Mr 117 milioni ha raccontato dei suoi errori commessi durante le stagioni con il Manchester City e di come le numerose notti brave hanno negativamente inciso sul suo rendimento. Ma ora con l'Everton il classe '95 sembra rinato.

Jack Grealish sembra rinato da quando veste la maglia dell'Everton. L'ex Manchester City è stato eletto miglior giocatore del mese di agosto.
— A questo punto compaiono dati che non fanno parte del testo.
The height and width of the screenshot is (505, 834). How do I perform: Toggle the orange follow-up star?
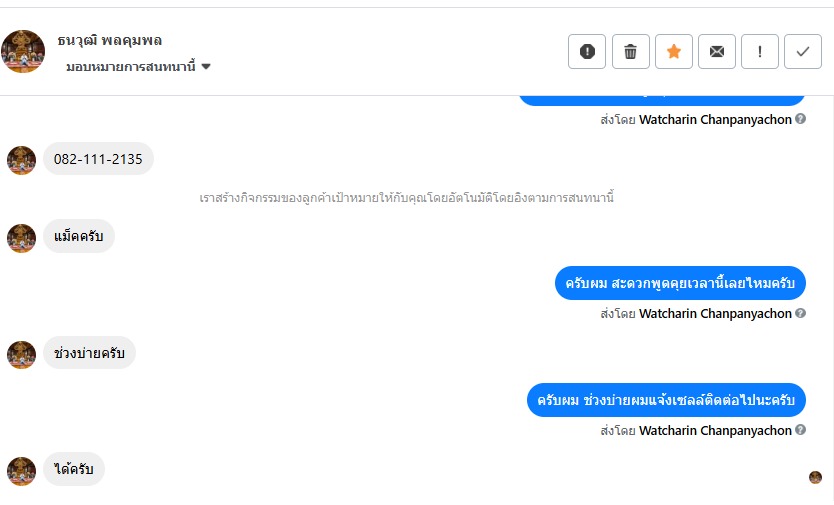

Un'ottima partenza per il classe '95 e, soprattutto, il modo migliore per cercare di togliersi soddisfazioni che ultimamente non è riuscito a raggiungere con la maglia del Manchester City.
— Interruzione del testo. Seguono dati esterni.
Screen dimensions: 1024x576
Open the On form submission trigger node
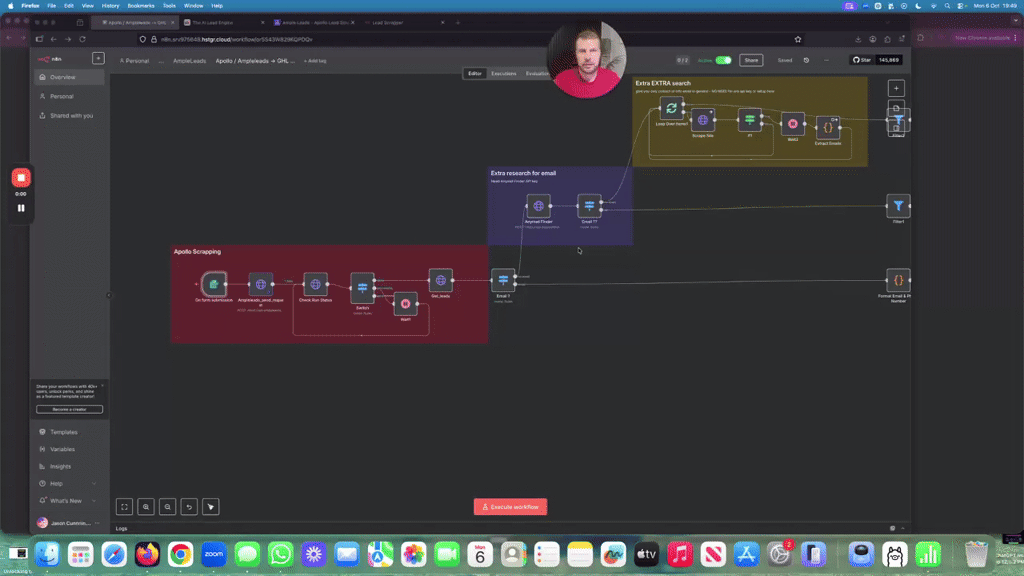click(x=212, y=283)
Everton v Brighton & Hove Albion - Premier League

Grealish
Jack Grealish con la maglia dell'Everton. (Foto di Michael Regan/Getty Images)

Everton, Grealish fa mea culpa: "La vita notturna non mi ha aiutato"
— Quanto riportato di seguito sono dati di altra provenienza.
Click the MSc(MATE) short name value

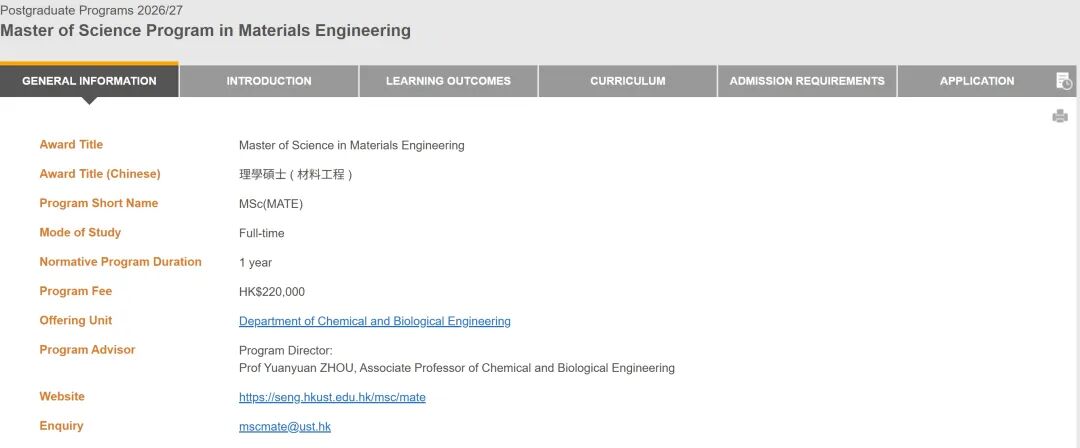pyautogui.click(x=270, y=204)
Arrivato al Manchester City dall'Aston Villa per la cifra record di 117 milioni di euro, tutta l'Inghilterra, e soprattutto i tifosi dei Citizens, nutrivano grandi speranze in Jack Grealish. In quattro anni, però, il classe '95 è riuscito a fare parlare di se più per le vicende fuori che dentro il campo. Stiamo parlando della sua passione per la vita notturna. Notti passati con amici nei pub a bere per poi tornare a casa all'alba quando Pep Guardiola e compagni avevano bisogno del suo aiuto. I numeri, alla fine, ne sono stati la prova: appena 17 reti in 157 partite. Troppo poco per la cifra sborsata per il centrocampista inglese. Unica soddisfazione è stata la Champions League vinta nel 2023.

Nell'ultima sessione di mercato, il 30 enne è stato ceduto all'Everton in prestito oneroso a 15 milioni con riscatto fissato a 50 mln. La nuova avventura è iniziata nel migliore dei modi e adesso l'ex City sembra aver ritrovato se stesso. Tuttavia, pesano ancora quegli errori commessi negli ultimi anni. Come lo stesso giocatore ha dichiarato a Sky Sports: "La gente dice: 'Gli piace uscire, gli piace fare festa', ed è vero. Io voglio poter vivere la mia vita e divertirmi, ma ovviamente c'è un tempo e un luogo per questo - ha ammesso il numero 18 dei Toffees. A volte, sarò onesto, probabilmente non ho scelto i momenti giusti. Al City, ci sono stati momenti in cui non mi sono fatto aiutare".

Sotto la guida di David Moyes, "Mr 117 milioni" è un giocatore completamente diverso: ben 4 assist nelle prime 7 partite (contando quella in FA Cup). Tutto grazie, soprattutto, alla libertà concessagli dall'ex tecnico dello United: "Riesco a dare il meglio di me quando mi sento amato ed è bello svegliarmi con il sorriso sulle labbra e avere voglia di giocare di nuovo. Mi piace quando gli allenatori mi dicono: 'Vai e fai quello che vuoi'. Ovviamente, abbiamo i nostri ruoli senza palla e sui calci piazzati, ma lui mi dice: 'Quando hai la palla, vai e fai quello che vuoi'".